_GIVEN INSTRUCTION:_ Lay out the entries starting at the line containing "Click the Suspend play icon for Test1234" and ending at the line containing "(1748, 239)" as a Markdown table with the columns Row and Content, numbering each line and skipping blank lines. Leave the pictures out of the table.

_THE DATA:_
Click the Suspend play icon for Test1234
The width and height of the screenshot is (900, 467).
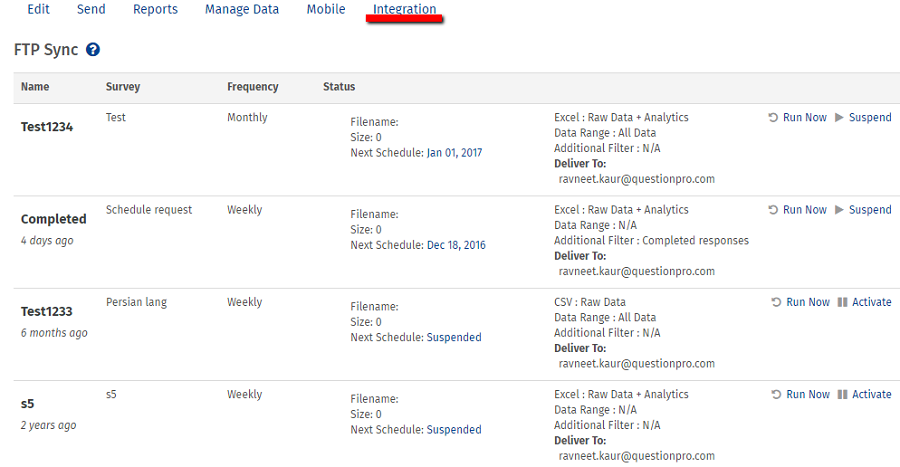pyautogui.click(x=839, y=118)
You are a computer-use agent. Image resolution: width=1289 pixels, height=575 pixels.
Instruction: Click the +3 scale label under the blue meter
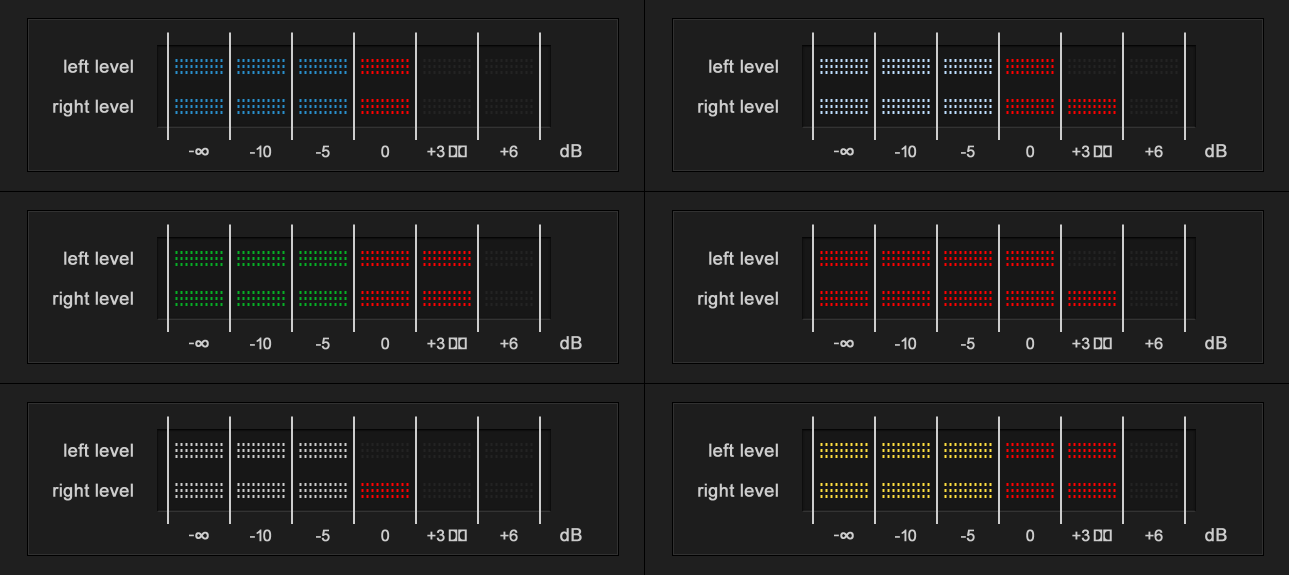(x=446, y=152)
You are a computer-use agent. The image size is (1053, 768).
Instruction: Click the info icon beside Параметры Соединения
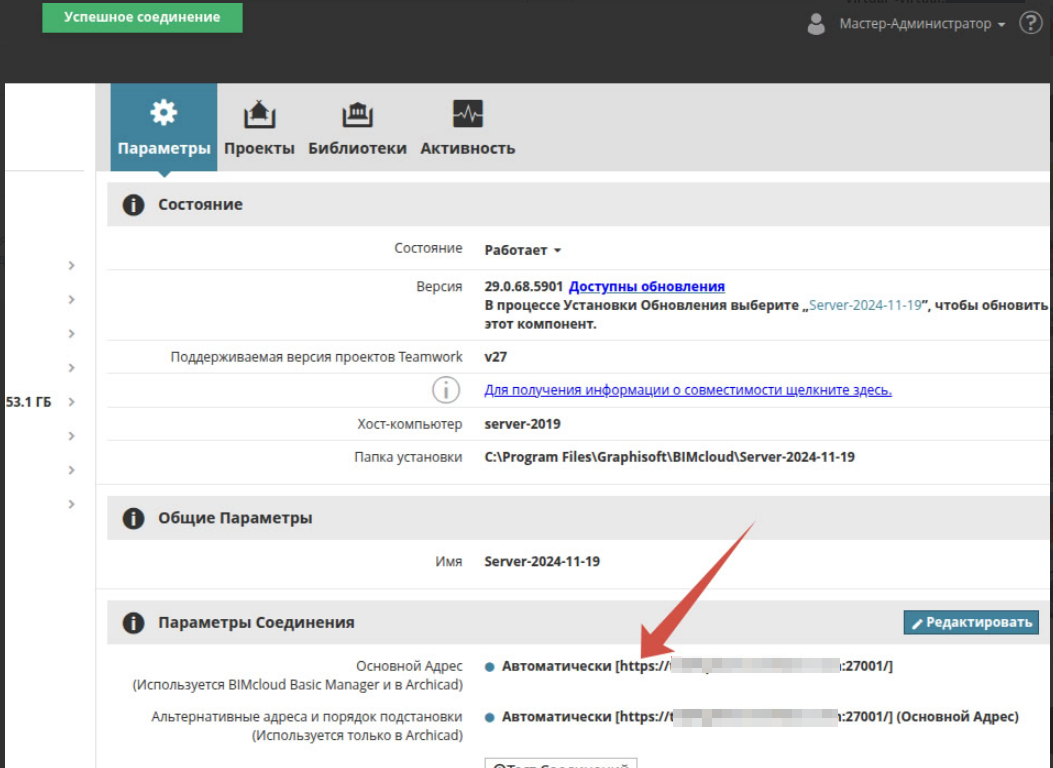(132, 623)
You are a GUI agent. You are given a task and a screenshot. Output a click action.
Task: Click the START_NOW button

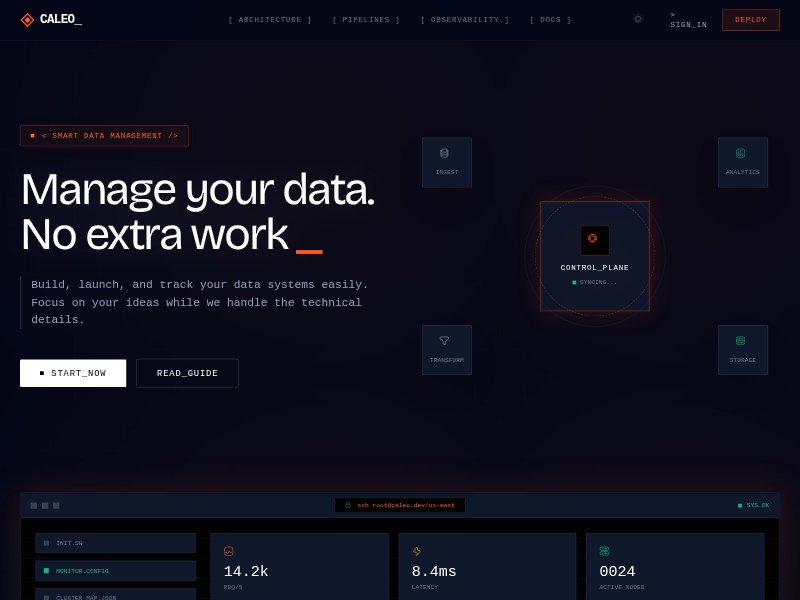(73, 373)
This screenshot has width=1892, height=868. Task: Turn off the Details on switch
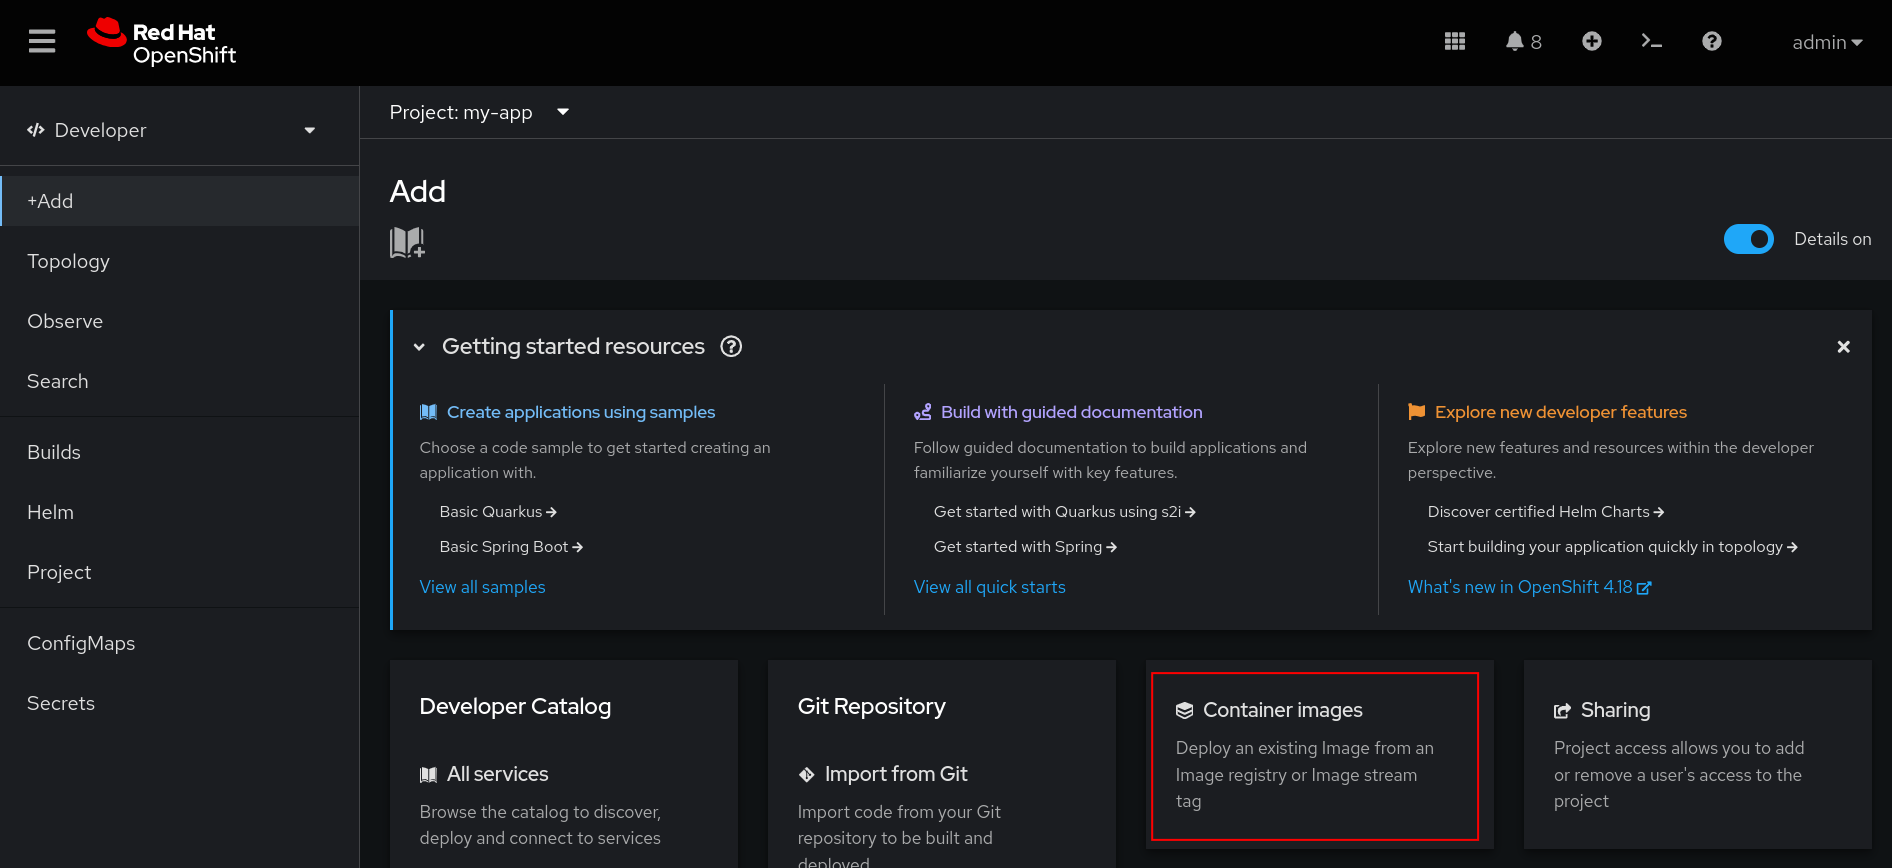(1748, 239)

* * *

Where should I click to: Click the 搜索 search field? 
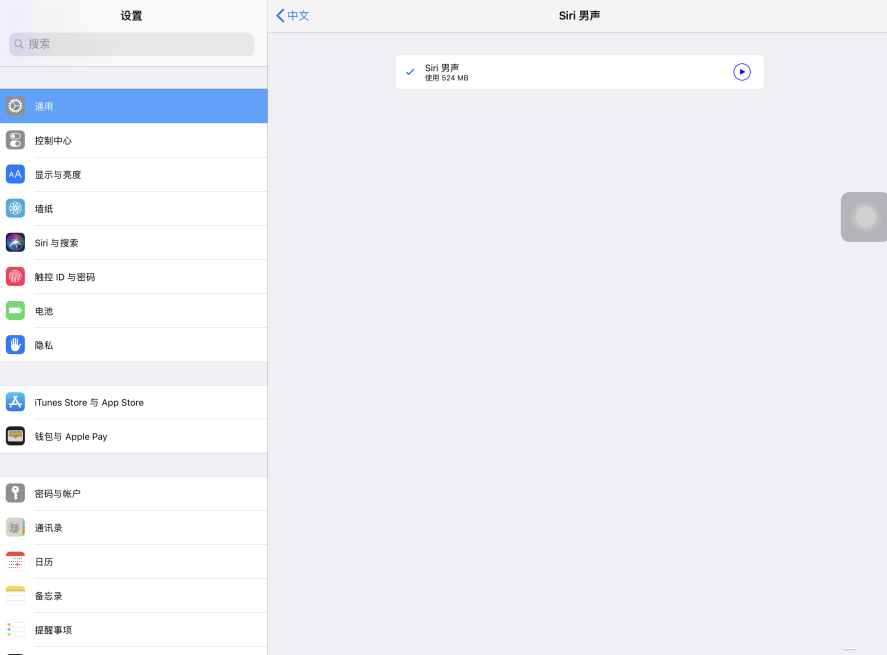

...

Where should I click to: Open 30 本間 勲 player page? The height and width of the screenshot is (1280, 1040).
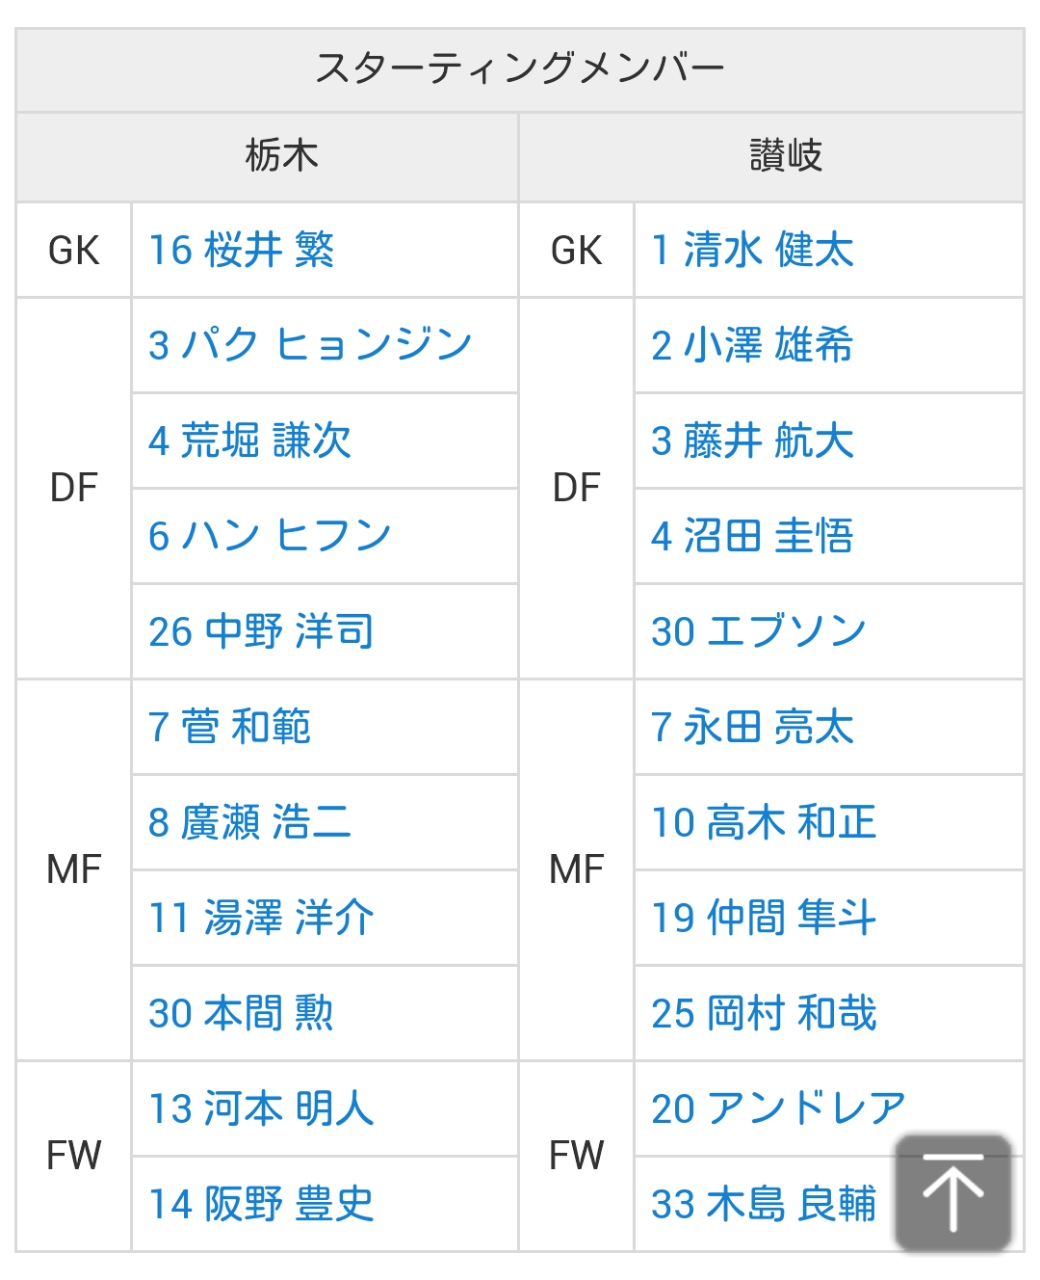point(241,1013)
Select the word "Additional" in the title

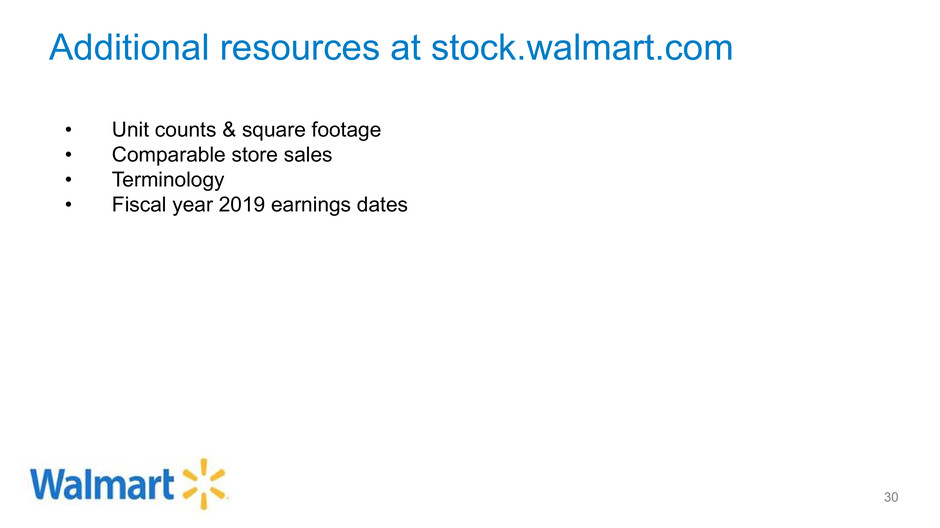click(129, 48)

_THE ANSWER:_
| Row | Content |
|---|---|
| 1 | Click the Suspend play icon for Test1234 |
| 2 | The width and height of the screenshot is (900, 467). |
| 3 | pyautogui.click(x=839, y=118) |
| 4 | You are a computer-use agent. Image resolution: width=1289 pixels, height=575 pixels. |
| 5 | Instruction: Click the +3 scale label under the blue meter |
| 6 | (x=446, y=152) |
| 7 | You are a computer-use agent. The image size is (1053, 768). |
| 8 | Instruction: Click the info icon beside Параметры Соединения |
| 9 | (132, 623) |
| 10 | You are a GUI agent. You are given a task and a screenshot. Output a click action. |
| 11 | Task: Click the START_NOW button |
| 12 | (73, 373) |
| 13 | This screenshot has width=1892, height=868. Task: Turn off the Details on switch |
| 14 | (1748, 239) |